After set up the connection and save it into the workspace. Next, we can run SQL in a code chunk of type sql. By setting the connection in the code chuck and adding the option output.var, the resulting table from the SQL is written into a variable in R.

'''{sql connection=bakti, output.var="report_model_by_make"} 
      Your SQL code Here
'''

3.2 Inner Join

Let’s say we wanted to get a list of those customers who placed an order and the details of the order they placed. This would be a perfect fit for an inner join, since an inner join returns records at the intersection of the two tables.
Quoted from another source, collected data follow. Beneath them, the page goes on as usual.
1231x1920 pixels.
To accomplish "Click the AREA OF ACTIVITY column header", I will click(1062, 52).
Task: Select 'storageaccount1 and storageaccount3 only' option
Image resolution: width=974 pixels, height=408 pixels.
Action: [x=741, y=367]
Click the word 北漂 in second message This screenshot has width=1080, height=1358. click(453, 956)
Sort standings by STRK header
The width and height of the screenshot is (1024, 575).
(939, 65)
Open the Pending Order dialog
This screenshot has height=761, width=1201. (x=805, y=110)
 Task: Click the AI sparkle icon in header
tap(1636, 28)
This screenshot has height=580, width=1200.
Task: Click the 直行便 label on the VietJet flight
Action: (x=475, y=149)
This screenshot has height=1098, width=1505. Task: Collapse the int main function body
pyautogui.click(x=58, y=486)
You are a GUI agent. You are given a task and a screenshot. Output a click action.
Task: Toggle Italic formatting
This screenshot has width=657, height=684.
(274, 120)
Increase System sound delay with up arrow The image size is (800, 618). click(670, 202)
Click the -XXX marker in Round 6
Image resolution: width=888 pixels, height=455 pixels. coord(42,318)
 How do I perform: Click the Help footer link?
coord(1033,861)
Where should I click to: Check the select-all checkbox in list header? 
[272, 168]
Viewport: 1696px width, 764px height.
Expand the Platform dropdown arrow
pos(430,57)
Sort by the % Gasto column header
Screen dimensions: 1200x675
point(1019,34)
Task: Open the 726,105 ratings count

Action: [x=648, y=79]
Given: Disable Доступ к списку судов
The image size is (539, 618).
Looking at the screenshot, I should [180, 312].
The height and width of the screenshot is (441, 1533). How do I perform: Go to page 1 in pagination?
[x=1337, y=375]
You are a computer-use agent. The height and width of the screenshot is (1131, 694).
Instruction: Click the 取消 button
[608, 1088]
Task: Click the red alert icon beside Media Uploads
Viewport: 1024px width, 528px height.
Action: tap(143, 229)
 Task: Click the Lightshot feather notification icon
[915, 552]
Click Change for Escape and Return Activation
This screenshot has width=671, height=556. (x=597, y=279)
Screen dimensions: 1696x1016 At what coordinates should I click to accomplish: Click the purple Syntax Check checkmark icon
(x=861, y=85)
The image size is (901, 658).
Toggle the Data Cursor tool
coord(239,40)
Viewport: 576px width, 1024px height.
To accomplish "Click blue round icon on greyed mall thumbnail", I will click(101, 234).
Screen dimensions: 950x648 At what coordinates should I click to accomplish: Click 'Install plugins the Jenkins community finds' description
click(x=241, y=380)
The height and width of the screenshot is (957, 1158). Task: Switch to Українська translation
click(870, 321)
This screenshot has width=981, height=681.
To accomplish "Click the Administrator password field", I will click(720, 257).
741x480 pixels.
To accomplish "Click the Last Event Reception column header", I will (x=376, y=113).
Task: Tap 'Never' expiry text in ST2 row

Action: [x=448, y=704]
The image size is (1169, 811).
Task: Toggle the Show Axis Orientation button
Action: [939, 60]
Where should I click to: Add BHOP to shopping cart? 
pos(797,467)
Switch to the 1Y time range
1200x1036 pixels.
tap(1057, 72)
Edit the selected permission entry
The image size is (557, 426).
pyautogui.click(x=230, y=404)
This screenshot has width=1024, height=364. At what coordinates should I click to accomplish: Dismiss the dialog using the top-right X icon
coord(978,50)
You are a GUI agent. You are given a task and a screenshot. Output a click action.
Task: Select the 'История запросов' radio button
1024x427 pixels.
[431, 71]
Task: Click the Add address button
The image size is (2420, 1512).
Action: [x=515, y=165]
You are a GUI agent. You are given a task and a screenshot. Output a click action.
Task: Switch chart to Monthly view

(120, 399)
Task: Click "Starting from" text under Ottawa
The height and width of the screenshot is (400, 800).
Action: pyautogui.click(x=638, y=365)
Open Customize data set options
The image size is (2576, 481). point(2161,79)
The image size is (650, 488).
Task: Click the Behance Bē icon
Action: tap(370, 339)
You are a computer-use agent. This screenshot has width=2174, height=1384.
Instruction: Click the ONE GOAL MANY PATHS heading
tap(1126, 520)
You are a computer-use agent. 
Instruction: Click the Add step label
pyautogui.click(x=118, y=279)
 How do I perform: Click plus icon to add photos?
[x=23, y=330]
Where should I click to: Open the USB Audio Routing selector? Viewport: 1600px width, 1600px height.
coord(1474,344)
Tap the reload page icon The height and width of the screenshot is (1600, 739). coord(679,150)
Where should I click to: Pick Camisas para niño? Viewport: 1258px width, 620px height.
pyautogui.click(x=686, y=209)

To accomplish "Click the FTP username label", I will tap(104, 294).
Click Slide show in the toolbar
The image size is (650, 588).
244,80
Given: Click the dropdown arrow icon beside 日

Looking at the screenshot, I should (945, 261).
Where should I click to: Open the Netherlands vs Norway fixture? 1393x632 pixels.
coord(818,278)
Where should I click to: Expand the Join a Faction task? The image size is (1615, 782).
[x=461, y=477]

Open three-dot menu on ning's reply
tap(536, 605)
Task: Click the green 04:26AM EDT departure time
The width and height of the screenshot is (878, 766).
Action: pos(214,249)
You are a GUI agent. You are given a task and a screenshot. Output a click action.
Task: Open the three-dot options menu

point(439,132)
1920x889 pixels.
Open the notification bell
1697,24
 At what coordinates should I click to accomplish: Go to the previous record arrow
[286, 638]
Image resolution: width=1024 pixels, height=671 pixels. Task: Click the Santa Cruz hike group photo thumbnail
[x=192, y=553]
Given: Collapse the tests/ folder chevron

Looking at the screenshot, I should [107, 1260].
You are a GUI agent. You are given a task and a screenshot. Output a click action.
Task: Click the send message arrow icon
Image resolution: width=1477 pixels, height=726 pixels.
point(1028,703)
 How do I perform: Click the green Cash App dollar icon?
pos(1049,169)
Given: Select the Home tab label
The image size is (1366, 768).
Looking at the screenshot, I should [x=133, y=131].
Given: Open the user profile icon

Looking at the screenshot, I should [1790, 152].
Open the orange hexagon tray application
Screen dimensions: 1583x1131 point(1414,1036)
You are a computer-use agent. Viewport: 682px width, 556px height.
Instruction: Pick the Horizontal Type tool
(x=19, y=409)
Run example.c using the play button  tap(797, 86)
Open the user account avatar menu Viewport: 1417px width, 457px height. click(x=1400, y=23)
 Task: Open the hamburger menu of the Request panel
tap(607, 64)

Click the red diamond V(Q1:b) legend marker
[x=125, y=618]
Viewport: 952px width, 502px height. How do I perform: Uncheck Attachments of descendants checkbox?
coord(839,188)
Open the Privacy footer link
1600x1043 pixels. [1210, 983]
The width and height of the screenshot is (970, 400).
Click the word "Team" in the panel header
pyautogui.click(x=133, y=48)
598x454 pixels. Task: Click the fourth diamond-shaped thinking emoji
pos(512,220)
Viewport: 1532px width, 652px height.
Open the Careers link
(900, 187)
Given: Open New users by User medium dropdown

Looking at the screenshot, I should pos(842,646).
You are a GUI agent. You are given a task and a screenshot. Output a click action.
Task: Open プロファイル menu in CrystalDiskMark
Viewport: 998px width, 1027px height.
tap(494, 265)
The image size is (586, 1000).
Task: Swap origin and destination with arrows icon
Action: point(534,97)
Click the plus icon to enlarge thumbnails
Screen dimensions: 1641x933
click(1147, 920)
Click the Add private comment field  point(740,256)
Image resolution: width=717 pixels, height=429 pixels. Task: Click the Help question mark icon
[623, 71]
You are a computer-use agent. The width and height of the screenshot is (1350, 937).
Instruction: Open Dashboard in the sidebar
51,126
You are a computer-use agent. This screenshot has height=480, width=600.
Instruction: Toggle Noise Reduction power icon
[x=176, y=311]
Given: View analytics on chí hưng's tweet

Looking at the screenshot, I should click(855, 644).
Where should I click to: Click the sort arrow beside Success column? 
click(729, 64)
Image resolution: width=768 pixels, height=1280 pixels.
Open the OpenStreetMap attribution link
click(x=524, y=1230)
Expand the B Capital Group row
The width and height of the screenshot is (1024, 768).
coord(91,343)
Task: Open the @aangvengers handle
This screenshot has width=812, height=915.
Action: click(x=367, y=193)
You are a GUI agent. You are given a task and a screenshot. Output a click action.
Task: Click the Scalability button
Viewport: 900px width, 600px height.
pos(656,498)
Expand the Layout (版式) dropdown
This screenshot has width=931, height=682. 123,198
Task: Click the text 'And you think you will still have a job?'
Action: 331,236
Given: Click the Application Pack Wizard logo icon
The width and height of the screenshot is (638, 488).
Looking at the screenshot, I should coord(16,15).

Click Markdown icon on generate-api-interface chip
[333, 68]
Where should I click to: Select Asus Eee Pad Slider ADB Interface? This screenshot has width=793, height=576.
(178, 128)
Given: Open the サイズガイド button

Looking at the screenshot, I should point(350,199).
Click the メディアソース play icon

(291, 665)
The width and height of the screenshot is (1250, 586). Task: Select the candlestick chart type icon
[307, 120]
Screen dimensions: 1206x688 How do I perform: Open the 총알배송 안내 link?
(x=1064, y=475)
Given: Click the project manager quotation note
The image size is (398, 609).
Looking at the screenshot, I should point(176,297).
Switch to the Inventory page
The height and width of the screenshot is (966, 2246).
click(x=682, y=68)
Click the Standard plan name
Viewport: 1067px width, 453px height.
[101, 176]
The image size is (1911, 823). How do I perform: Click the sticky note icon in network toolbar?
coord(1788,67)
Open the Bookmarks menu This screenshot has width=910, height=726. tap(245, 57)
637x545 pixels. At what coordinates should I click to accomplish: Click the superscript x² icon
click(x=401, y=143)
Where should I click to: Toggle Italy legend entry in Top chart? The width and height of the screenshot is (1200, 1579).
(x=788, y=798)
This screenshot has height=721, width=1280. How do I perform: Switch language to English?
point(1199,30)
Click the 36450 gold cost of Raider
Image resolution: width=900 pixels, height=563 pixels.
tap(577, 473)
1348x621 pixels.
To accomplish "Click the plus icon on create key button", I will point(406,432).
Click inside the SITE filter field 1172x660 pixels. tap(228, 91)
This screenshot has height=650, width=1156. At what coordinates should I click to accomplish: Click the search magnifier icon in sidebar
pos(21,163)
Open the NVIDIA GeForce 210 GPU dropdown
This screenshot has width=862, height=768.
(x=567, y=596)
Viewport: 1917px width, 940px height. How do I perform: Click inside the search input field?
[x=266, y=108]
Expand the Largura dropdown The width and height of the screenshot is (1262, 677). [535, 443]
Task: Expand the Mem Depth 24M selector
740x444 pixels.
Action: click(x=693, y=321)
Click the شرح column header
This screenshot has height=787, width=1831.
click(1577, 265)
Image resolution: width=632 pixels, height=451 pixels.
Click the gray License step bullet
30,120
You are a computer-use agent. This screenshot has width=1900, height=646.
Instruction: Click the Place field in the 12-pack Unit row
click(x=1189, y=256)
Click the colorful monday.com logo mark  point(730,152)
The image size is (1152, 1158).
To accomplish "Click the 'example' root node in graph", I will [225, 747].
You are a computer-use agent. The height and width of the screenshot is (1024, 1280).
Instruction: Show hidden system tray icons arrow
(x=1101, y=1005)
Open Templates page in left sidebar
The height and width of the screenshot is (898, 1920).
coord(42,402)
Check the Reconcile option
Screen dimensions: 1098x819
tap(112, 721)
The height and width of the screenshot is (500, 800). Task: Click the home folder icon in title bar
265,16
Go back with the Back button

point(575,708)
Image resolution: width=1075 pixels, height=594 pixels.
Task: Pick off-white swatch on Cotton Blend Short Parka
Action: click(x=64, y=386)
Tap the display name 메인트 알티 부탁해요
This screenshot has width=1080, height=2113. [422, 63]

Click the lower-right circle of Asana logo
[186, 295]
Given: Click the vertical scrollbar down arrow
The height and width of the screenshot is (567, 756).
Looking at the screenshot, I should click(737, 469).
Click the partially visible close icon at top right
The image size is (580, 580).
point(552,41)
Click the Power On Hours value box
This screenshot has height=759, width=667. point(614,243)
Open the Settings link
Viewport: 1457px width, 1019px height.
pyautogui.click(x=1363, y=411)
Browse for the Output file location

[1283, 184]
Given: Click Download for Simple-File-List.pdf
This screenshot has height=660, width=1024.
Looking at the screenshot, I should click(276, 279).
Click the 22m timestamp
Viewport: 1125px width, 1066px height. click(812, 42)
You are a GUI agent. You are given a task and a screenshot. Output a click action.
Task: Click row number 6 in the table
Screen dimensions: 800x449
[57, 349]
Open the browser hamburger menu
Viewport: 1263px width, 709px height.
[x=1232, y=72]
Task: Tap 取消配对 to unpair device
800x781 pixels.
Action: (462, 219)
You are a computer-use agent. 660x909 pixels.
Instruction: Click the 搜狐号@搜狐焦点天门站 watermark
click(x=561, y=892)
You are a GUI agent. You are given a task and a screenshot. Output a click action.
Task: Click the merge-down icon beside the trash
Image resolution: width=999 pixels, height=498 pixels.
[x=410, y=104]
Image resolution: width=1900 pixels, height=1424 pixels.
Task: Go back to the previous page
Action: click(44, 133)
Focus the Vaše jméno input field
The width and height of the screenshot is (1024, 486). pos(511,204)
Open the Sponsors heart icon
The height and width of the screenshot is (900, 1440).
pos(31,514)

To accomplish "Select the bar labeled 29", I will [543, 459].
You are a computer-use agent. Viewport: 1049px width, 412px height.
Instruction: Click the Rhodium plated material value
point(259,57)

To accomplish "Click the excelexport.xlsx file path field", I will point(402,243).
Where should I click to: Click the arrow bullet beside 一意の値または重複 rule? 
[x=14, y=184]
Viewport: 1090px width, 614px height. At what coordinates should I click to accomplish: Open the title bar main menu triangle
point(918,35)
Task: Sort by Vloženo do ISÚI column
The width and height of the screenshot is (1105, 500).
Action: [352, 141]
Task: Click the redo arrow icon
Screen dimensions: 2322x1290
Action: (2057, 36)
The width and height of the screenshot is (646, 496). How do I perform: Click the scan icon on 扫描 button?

SELECT OrderID, CustomerName
  FROM Orders O
    INNER JOIN Customers C
      ON O.CustomerID = C.CustomerID
library(DT)
datatable(Inner1, 
          caption = htmltools::tags$caption(
            style = 'caption-side: bottom; text-align: center;', 
            htmltools::em('Table 3: SQL Inner Join Two Tables.')))

The following SQL statement selects all orders with customer and shipper information:

SELECT * 
  FROM ((Orders O
    INNER JOIN Customers C
      ON O.CustomerID = C.CustomerID)
    INNER JOIN Shippers S 
      ON O.ShipperID = S.ShipperID)
datatable(Inner2, 
          caption = htmltools::tags$caption(
            style = 'caption-side: bottom; text-align: center;', 
            htmltools::em('Table 4: SQL Inner Join Three Tables.')),
          extensions = 'FixedColumns',
          options = list(scrollX = TRUE, fixedColumns = TRUE)
          )

3.3 Left Join

If we wanted to simply append information about orders to our customers table, regardless of whether a customer placed an order or not, we would use a left join. A left join returns all records from table A and any matching records from table B. The result is NULL from the right side, if there is no match.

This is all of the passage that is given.